PROBLEM DESCRIPTION: Please print the entries below exactly, from the line with "This screenshot has height=621, width=866." through the line with "Task: Expand the Admin role entry", including both of those lines and leaving out all others.

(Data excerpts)

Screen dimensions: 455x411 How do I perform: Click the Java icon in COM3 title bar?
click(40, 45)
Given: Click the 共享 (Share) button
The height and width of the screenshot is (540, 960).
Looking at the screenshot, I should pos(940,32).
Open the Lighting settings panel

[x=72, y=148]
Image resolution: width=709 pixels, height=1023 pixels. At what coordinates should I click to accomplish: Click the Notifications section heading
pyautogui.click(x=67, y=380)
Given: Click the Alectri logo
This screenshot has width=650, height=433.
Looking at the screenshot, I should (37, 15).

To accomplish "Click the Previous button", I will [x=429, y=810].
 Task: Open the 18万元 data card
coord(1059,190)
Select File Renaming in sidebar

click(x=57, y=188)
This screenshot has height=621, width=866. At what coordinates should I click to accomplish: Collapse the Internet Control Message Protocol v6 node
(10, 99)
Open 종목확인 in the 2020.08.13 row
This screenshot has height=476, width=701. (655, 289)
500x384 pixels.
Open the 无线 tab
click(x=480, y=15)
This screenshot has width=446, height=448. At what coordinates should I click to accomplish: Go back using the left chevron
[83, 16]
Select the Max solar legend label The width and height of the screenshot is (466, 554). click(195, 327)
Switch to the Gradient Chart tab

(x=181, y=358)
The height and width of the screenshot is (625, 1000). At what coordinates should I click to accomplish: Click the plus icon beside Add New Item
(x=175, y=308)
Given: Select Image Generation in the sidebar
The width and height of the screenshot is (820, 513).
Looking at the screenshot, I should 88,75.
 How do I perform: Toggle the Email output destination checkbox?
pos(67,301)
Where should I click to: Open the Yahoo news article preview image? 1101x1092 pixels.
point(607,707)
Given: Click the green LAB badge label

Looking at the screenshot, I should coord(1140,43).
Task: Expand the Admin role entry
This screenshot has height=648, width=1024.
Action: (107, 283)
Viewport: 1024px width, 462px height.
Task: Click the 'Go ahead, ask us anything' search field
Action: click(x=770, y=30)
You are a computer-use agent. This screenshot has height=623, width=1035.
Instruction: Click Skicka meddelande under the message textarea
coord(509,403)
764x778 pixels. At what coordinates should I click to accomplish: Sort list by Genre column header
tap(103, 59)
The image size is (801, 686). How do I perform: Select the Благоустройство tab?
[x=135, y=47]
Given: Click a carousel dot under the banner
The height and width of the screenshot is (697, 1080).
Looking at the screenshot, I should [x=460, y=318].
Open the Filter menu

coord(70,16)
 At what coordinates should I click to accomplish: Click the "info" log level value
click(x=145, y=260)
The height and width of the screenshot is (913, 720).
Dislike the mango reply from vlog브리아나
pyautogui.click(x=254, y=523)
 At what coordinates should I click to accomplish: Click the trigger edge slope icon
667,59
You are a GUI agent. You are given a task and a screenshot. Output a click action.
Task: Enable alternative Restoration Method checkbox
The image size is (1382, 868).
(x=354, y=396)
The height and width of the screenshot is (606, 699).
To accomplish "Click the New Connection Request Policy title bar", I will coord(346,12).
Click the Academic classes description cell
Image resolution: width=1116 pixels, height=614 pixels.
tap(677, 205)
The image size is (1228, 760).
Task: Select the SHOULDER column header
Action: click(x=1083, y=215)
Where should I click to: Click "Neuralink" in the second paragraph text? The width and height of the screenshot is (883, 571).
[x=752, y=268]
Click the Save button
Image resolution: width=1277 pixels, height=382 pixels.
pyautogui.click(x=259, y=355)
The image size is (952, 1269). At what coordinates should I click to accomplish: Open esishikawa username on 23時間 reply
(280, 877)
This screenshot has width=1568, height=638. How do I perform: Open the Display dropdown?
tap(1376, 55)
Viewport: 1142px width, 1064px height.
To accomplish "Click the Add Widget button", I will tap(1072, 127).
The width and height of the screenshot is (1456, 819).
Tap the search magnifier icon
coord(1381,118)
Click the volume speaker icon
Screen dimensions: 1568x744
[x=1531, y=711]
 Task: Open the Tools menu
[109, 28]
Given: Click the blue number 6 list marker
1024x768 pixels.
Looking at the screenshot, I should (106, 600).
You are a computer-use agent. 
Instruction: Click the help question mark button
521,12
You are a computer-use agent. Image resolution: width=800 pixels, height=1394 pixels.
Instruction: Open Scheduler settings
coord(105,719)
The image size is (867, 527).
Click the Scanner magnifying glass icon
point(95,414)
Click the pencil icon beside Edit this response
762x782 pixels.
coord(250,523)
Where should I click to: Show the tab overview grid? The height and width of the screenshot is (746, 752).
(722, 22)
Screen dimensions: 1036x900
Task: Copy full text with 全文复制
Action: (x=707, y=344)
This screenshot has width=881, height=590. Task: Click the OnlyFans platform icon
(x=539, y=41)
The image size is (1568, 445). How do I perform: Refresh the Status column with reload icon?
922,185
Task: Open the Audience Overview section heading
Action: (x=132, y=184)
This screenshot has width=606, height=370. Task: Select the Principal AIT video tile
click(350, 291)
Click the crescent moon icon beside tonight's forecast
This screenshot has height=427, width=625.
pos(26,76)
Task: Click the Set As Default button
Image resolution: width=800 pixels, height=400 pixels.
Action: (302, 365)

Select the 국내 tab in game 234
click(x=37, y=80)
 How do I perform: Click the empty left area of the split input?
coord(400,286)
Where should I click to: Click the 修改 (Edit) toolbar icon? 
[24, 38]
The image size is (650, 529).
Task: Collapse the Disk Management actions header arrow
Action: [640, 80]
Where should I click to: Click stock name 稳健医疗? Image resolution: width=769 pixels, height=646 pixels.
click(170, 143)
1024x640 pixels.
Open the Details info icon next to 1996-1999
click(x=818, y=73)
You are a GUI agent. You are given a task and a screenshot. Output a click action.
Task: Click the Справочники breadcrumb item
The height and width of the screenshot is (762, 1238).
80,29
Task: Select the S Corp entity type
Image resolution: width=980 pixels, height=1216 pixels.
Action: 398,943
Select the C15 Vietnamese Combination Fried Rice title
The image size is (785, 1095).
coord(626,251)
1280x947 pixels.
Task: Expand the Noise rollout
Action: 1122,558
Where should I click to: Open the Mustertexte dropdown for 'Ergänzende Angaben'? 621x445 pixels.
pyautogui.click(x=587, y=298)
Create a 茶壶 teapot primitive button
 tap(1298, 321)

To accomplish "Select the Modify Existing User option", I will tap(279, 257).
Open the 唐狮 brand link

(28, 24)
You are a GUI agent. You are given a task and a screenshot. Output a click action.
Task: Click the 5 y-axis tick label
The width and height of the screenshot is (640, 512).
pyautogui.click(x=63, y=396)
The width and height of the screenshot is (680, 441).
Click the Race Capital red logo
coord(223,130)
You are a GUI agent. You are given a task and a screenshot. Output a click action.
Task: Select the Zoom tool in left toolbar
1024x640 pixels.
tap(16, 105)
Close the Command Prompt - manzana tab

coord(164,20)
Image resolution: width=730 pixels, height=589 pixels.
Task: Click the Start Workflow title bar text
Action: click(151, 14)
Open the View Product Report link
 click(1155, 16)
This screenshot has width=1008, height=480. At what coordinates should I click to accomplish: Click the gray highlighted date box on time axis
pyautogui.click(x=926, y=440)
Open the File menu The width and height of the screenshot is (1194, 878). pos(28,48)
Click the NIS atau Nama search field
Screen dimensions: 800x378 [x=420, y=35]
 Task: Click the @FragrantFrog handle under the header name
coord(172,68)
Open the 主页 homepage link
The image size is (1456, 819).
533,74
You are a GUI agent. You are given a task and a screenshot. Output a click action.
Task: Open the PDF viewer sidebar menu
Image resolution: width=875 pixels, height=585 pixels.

OUTPUT FOR THIS TASK:
This screenshot has height=621, width=866. At what coordinates should I click to accomplish: Collapse the Internet Control Message Protocol v6 node
(10, 99)
Open 종목확인 in the 2020.08.13 row
This screenshot has height=476, width=701. (655, 289)
500x384 pixels.
Open the 无线 tab
click(x=480, y=15)
This screenshot has width=446, height=448. At what coordinates should I click to accomplish: Go back using the left chevron
[83, 16]
Select the Max solar legend label The width and height of the screenshot is (466, 554). click(195, 327)
Switch to the Gradient Chart tab

(x=181, y=358)
The height and width of the screenshot is (625, 1000). At what coordinates should I click to accomplish: Click the plus icon beside Add New Item
(x=175, y=308)
Given: Select Image Generation in the sidebar
The width and height of the screenshot is (820, 513).
Looking at the screenshot, I should 88,75.
 How do I perform: Toggle the Email output destination checkbox?
pos(67,301)
Where should I click to: Open the Yahoo news article preview image? 1101x1092 pixels.
point(607,707)
Given: Click the green LAB badge label

Looking at the screenshot, I should coord(1140,43).
Task: Expand the Admin role entry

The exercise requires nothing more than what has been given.